Screenshot grounding data

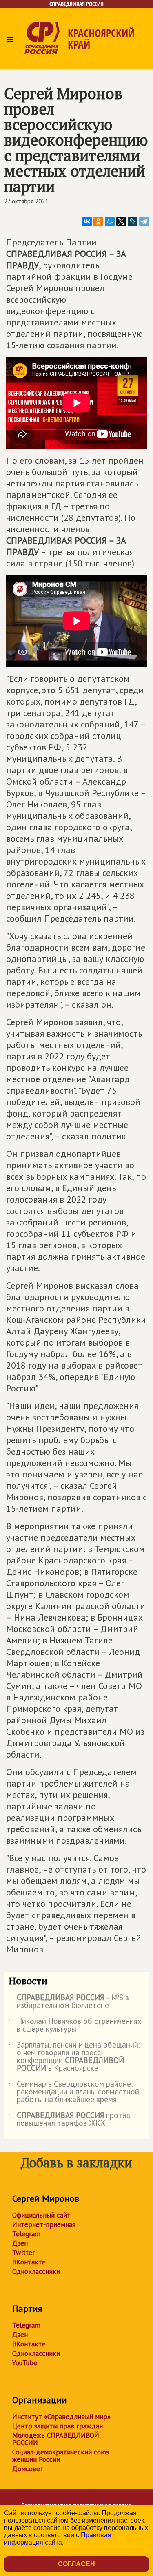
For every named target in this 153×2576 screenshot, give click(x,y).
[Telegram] (144, 221)
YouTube (24, 2362)
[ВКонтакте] (87, 221)
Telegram (26, 2234)
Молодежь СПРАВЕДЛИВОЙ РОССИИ (55, 2439)
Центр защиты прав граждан (57, 2426)
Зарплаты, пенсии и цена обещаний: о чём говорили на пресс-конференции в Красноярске (74, 2057)
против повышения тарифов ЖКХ (69, 2120)
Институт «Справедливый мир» (61, 2416)
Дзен (20, 2243)
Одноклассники (36, 2271)
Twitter (23, 2252)
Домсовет (28, 2468)
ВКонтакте (29, 2262)
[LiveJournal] (132, 221)
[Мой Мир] (110, 221)
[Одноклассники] (98, 221)
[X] (121, 221)
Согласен (76, 2564)
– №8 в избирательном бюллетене (69, 2002)
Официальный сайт (41, 2215)
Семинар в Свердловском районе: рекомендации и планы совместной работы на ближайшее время (74, 2092)
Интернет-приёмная (43, 2224)
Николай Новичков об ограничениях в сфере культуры (75, 2025)
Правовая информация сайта (57, 2539)
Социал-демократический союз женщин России (60, 2455)
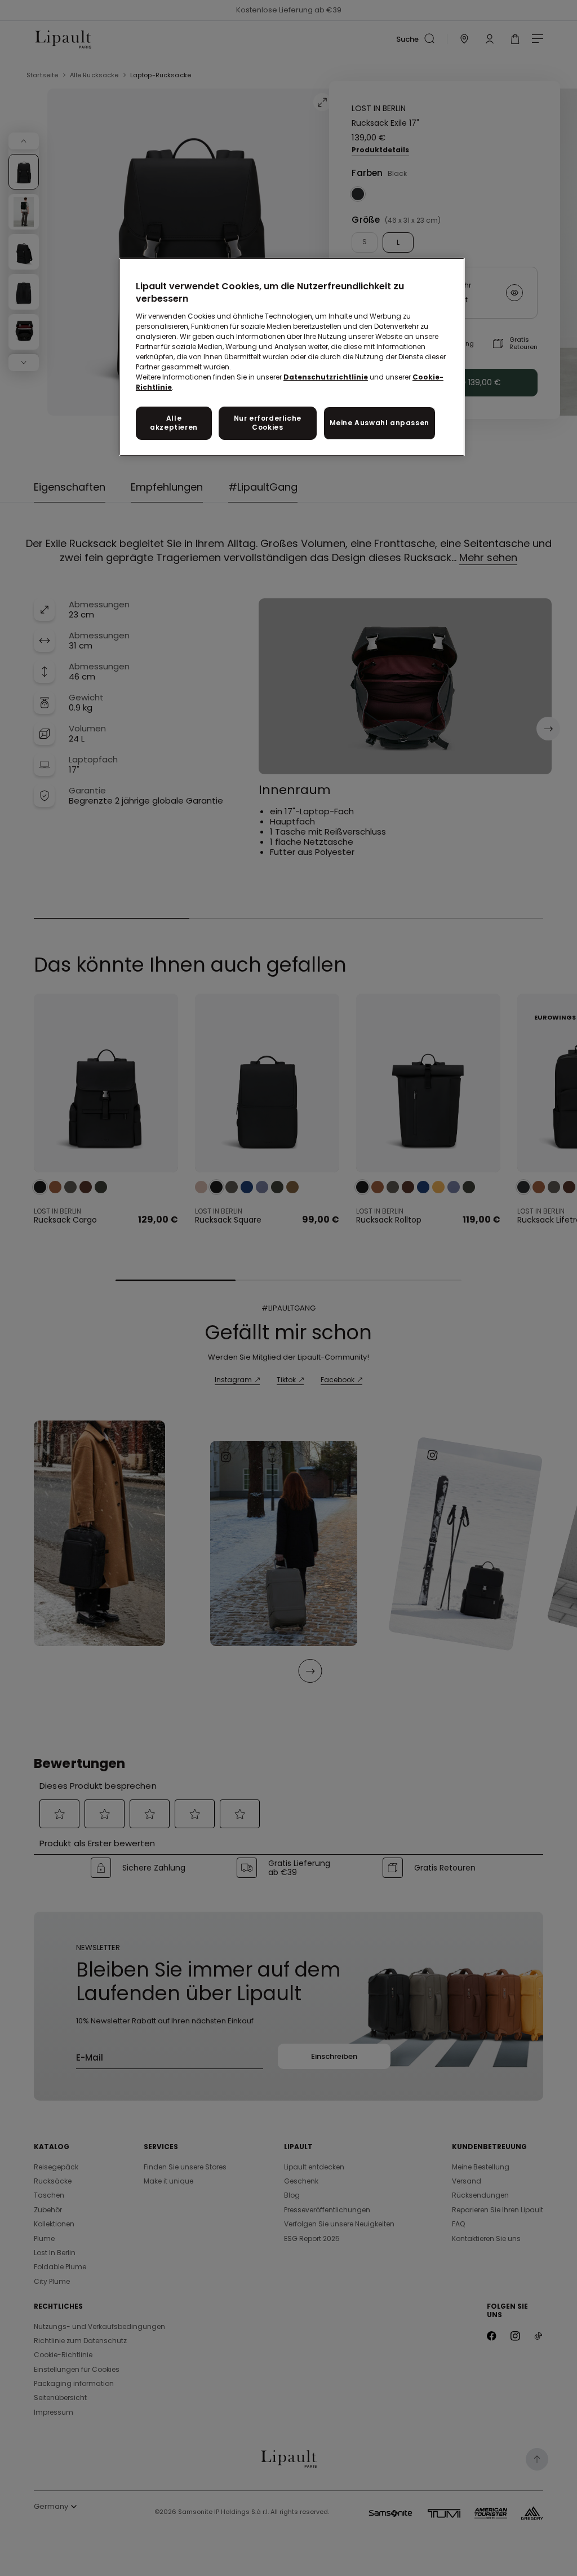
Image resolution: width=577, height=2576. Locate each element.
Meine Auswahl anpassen (379, 422)
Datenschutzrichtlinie (325, 377)
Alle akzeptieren (174, 423)
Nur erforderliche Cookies (267, 423)
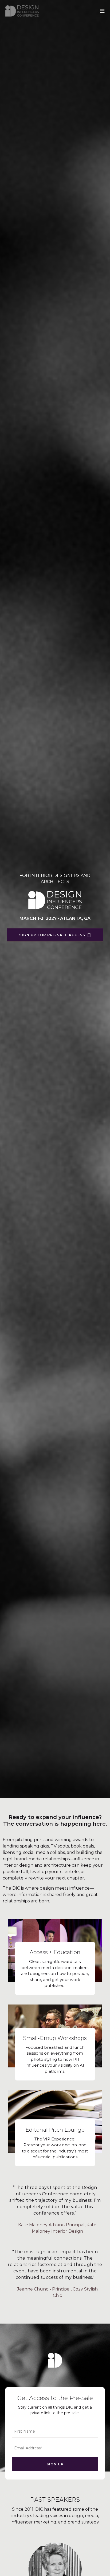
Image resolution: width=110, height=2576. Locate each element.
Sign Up (55, 2464)
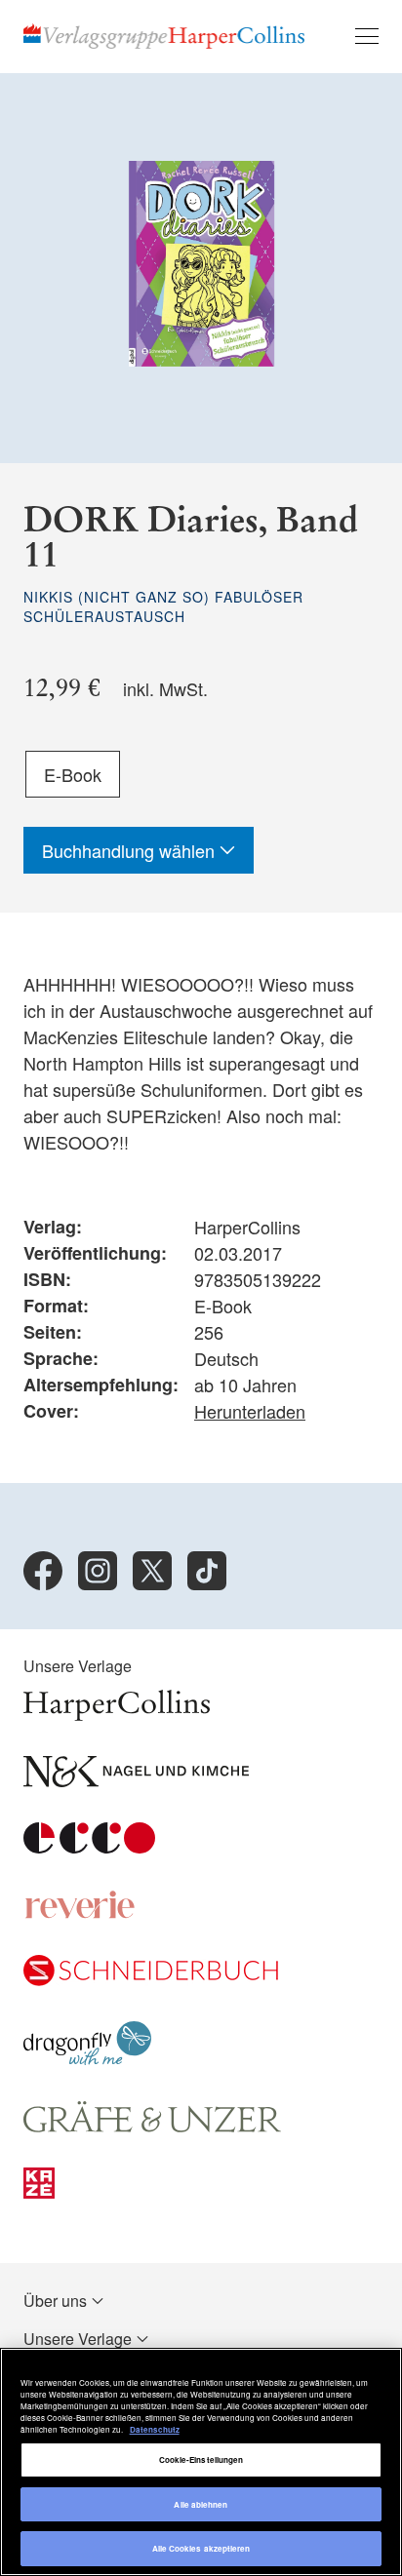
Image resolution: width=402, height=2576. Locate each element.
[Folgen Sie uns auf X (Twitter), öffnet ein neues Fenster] (152, 1570)
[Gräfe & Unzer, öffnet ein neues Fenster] (152, 2126)
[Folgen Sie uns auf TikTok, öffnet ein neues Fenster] (206, 1570)
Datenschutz (155, 2429)
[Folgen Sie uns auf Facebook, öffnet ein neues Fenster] (42, 1570)
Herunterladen (249, 1411)
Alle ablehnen (200, 2504)
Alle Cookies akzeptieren (201, 2548)
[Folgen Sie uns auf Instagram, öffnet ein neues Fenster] (97, 1570)
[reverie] (80, 1913)
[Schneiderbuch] (150, 1980)
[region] (201, 2462)
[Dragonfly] (87, 2060)
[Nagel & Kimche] (136, 1781)
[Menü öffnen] (367, 36)
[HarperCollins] (116, 1714)
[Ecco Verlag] (89, 1847)
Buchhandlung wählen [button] (131, 850)
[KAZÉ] (39, 2192)
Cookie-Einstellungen (201, 2459)
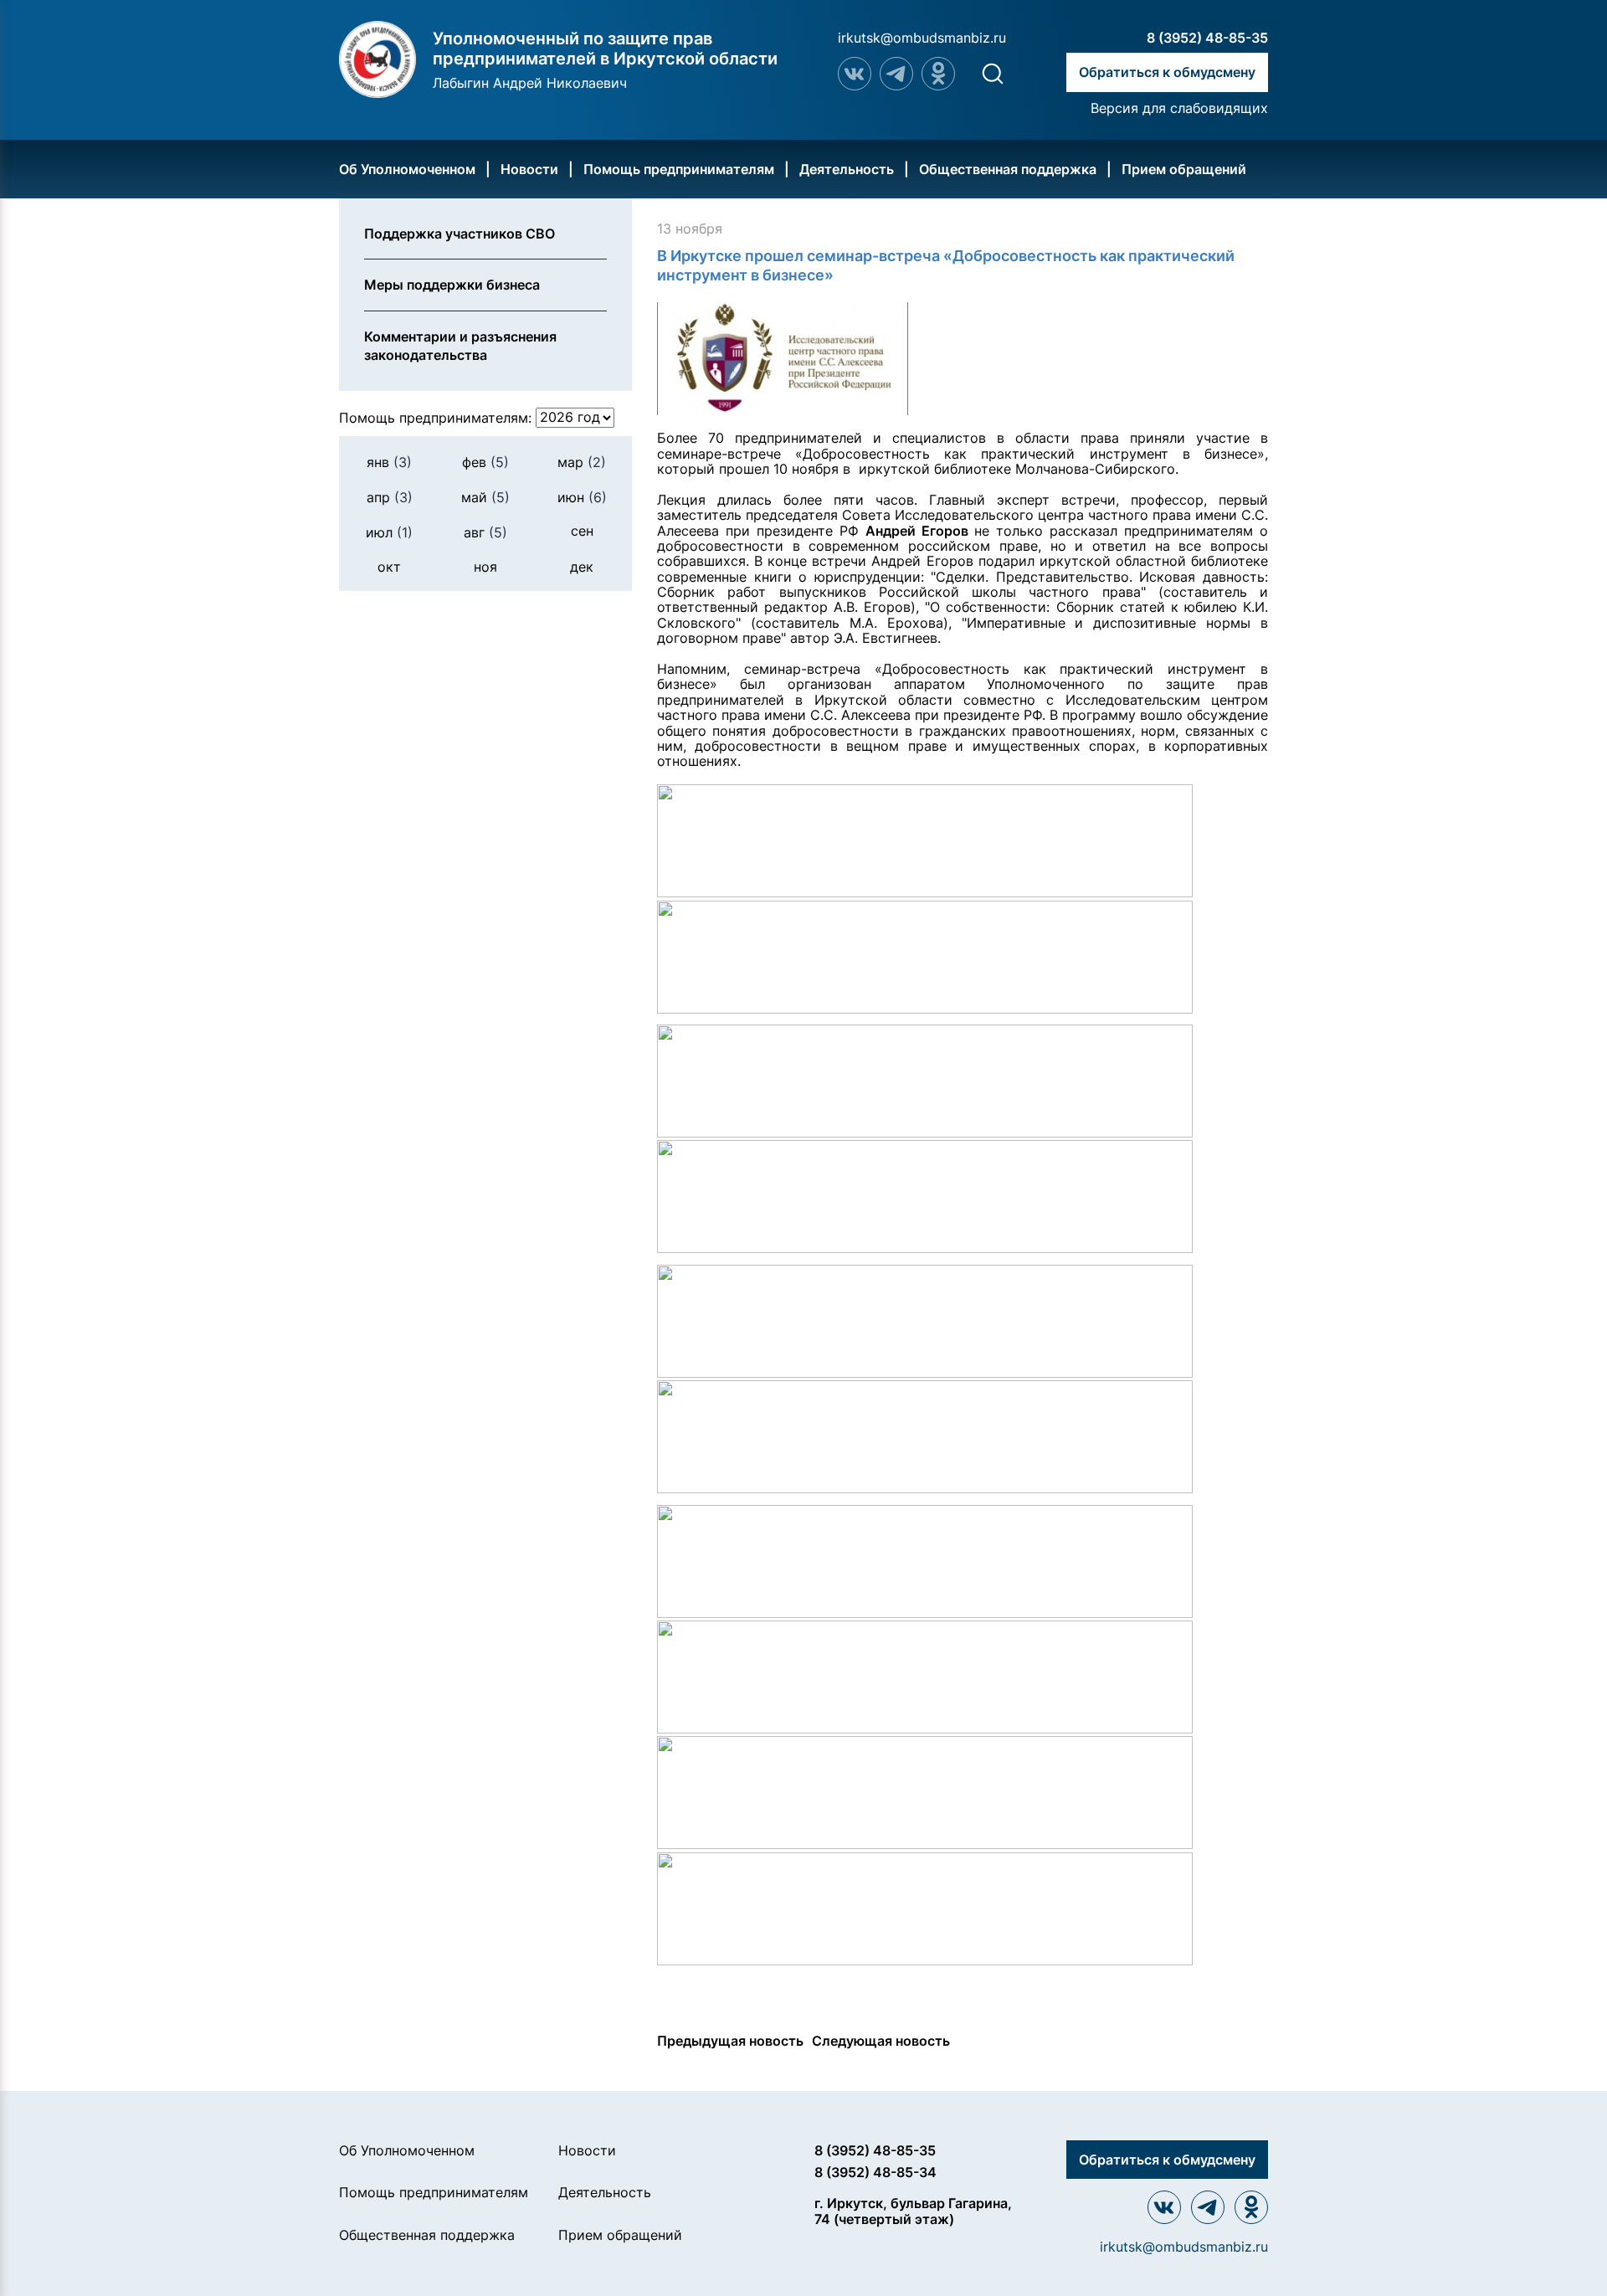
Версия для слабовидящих (1179, 108)
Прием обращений (1184, 169)
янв (389, 461)
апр (390, 497)
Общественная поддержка (1007, 169)
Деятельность (846, 169)
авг (485, 532)
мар (581, 461)
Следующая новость (881, 2040)
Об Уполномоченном (407, 169)
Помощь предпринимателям (678, 169)
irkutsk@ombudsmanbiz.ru (922, 37)
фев (485, 461)
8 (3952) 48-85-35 (1207, 37)
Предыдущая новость (730, 2040)
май (485, 497)
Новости (529, 169)
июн (582, 497)
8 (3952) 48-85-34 (875, 2172)
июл (389, 532)
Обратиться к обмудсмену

### Exercise goal
Look back at the entries above and repeat, unchanged, every line from the line holding "[Telegram] (144, 221)" through the line holding "Домсовет (28, 2468)".

### Answer below
[Telegram] (144, 221)
YouTube (24, 2362)
[ВКонтакте] (87, 221)
Telegram (26, 2234)
Молодежь СПРАВЕДЛИВОЙ РОССИИ (55, 2439)
Центр защиты прав граждан (57, 2426)
Зарплаты, пенсии и цена обещаний: о чём говорили на пресс-конференции в Красноярске (74, 2057)
против повышения тарифов ЖКХ (69, 2120)
Институт «Справедливый мир» (61, 2416)
Дзен (20, 2243)
Одноклассники (36, 2271)
Twitter (23, 2252)
Домсовет (28, 2468)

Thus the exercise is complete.